Een andere opmerkelijke lek dit jaar vond plaats bij Orvibo, een producent van iot- en smart home-apparatuur. Daar lagen twee miljard records van een miljoen verschillende klanten op straat, inclusief wachtwoorden, mailadressen, geolocatie-data, ip-adressen en namen. Met de gegevens was het mogelijk om accounts te kapen en de controle over de ‘slimme’ apparaten die via Orvibo worden beheerd over te nemen.
Telecom, verzekeraar en marketing
Nog een stevige lek kreeg het Amerikaanse TrueDialog te verwerken, een Amerikaanse zakelijke telecomprovider die sms-diensten aanbiedt voor bedrijven en onderwijsinstellingen. Een 604 gigabyte grote database van het Texaanse bedrijf werd onbeveiligd aangetroffen op Azure. Er zaten onder meer namen en mailadressen in, maar ook de inhoud van sms’jes, de tijd en plaats waar deze werden verzonden en de bijhorende telefoonnummers.

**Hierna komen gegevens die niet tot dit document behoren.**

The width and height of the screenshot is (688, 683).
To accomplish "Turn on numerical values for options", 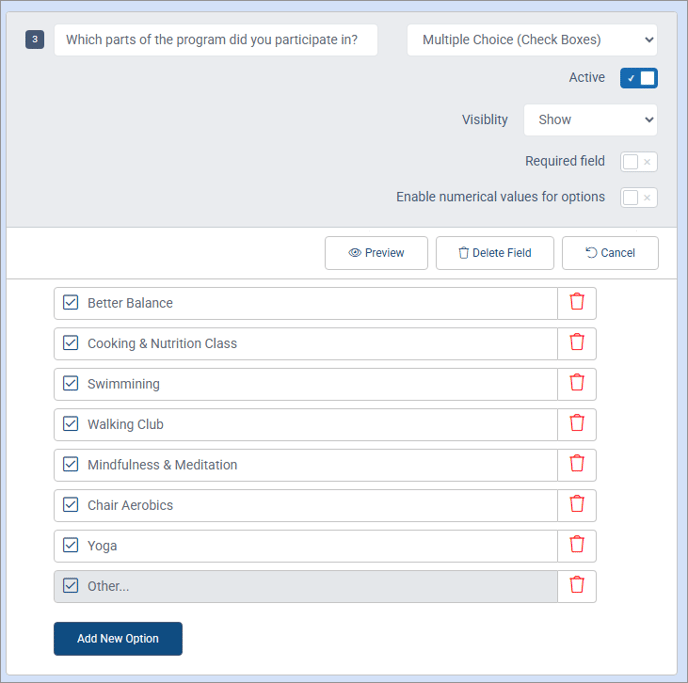I will point(638,198).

In de zomer van dit jaar was er een datalek bij First American Financial Corporation, een verzekeraar die gespecialiseerd is in vastgoed. Volgens security-researcher Brian Krebs zijn er daarbij 885 miljoen documenten gelekt over hypotheken en vastgoedtransacties die teruggaan tot 2003. Ook bankrekeningnummers, belastinggegevens, gegevens over overschrijvingen en beelden van rijbewijzen lagen voor het grijpen voor iedereen die over een webbrowser beschikte.
Vinny Troia en Bob Diachenko (zij weer) konden in april dit jaar een MondoDB-database blootleggen die 150 gigabyte aan marketingdata bevatte van het bedrijf Validations.io, gespecialiseerd in emailmarketing. De database bevatte onder meer telefoonnummers, emailadressen, adressen en gegevens over het geslacht. Zodra de onderzoekers het bedrijf op de hoogte brachten, werd de server offline gehaald.
Reacties
Het zal mij niets verbazen als er inmiddels bedrijven zijn die naar dit soort lekken zoeken en die buitgemaakte gegevens verhandelen aan de hoogste bieders. Immers zijn dit soort gegevens prima te verhandelen en leveren ze genoeg op om bepaalde morele standaarden wat losser te hanteren.